After his training as a naval cadet, Holmes à Court began his active service career as a Midshipman. He was promoted to Lieutenant on 17 December 1890 and to Commander on 26 June 1902.

On 1 September 1907 he was appointed as Assistant to the Inspector of Target Practice, and was promoted to Captain on 31 December 1907. In April 1909 he was given his first command, the elderly second-class cruiser HMS Leander, and in February 1910 was moved to captain the much newer protected cruiser HMS Sapphire, at the same time becoming Captain of the Fifth Destroyer Flotilla. His subsequent commands were the gunnery training ship HMS Revenge (December 1910) and the important Dreadnought HMS St Vincent (January to December 1912). Holmes à Court's final command, from 1 August 1914, was the Royal Naval College, Osborne, and its training ship HMS Racer. He served out the whole of the Great War at Osborne and retired from his post in December 1918. He was promoted to Rear-Admiral on the Retired List in February 1919 and to Vice-Admiral in 1924.

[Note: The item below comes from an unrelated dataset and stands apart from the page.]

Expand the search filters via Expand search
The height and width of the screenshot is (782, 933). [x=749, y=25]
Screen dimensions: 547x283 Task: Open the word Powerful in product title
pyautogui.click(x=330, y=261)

Following Holmes à Court's death, Admiral Sir William Hall wrote to The Times that

He was so unassuming and modest that many may have missed the absolute goodness and unselfishness of his character. I knew him from early days in the Britannia and have been shipmates with him for several years. In all that time I never knew him to harbour an unkind thought of others or to think of himself. He had great ability as an officer and seaman, and many a man will remember him for acts of kindness and help. It may not have been his fortune to take a prominent part in the late War, but where many others may have gained distinction he retained to the end the fair name of a great gentleman and a true friend.

==Private life==
On the death of Holmes à Court's grandfather Lord Heytesbury in 1891, his father had already died, so the peerage went to his oldest brother. At the same time he and his five other brothers were raised to the rank of baron's sons, carrying with it the courtesy title of the Honourable.

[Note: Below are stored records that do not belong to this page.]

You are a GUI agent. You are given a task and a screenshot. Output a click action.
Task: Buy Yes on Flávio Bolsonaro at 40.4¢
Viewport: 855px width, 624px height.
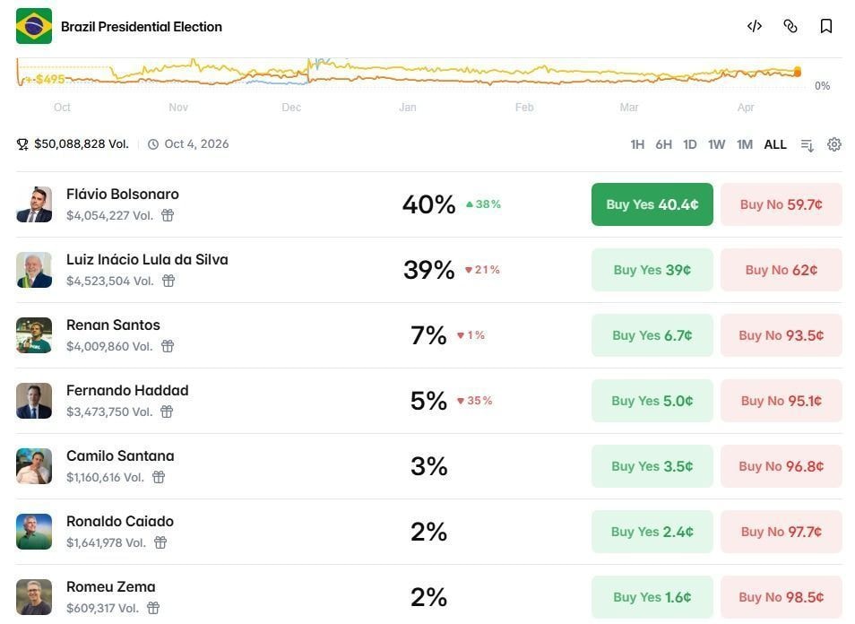point(652,204)
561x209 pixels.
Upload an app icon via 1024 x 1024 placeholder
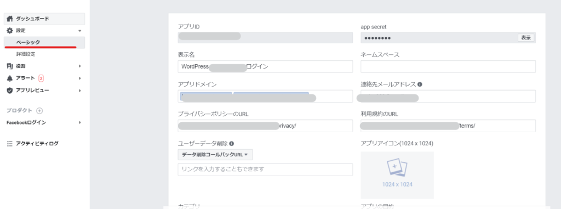click(397, 175)
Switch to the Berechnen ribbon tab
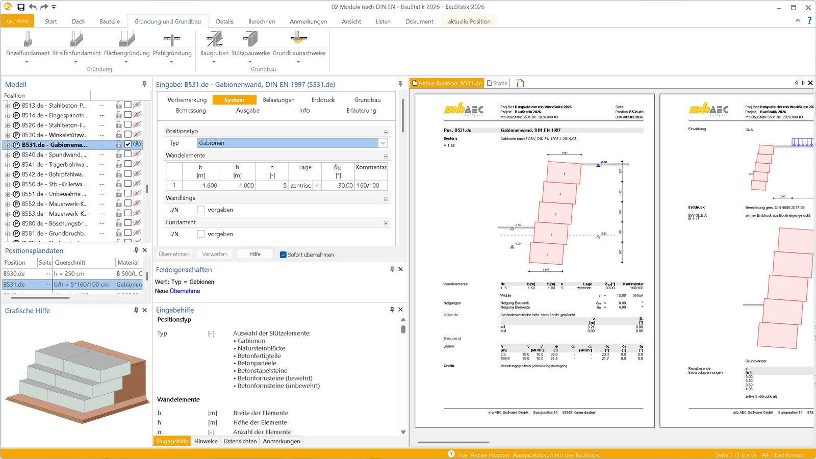The width and height of the screenshot is (816, 459). tap(261, 21)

In retirement in 1923, Holmes à Court was living at Bishopstrow, near the family seat of Heytesbury. On 4 July 1927, several years after his retirement from active service, he married Lydia Gertrude, a daughter of William Manning, of Wing, Buckinghamshire, and the widow of Holmes à Court's brother the Hon. Charles Holmes à Court (1867–1922). The wedding took place less than a week after it had been announced in The Times, which was said to be owing to illness.

In the event, Holmes à Court survived the illness and lived for another seven years. His funeral took place on 24 October 1934 at the church of Leonard Stanley, Gloucestershire. His widow died on 19 November 1967.

==Arms==
In Armorial Families (1895), A. C. Fox-Davies reported that Holmes à Court was a Lieutenant in the Royal Navy and blazoned his arms as:
Quarterly 1 and 4, barry wavy of six or and azure, on a canton gules, a lion of England passant guardant or (for Holmes); 2 and 3 per fesse or, and paly of six erminois and azure, in chief an eagle displayed sable, beaked and membered gules, charged on the body with two chevronels argent (for à Court). Upon the escutcheon is placed a helmet befitting his degree, with a mantling azure and or; and for his Crests, 1. out of a naval crown or, an arm embowed in armour, the hand proper, grasping a trident azure, headed or (for Holmes). 2. an eagle displayed sable, charged with two chevronels or, beaked and legged gules, holding in the beak a lily slipped proper (for à Court).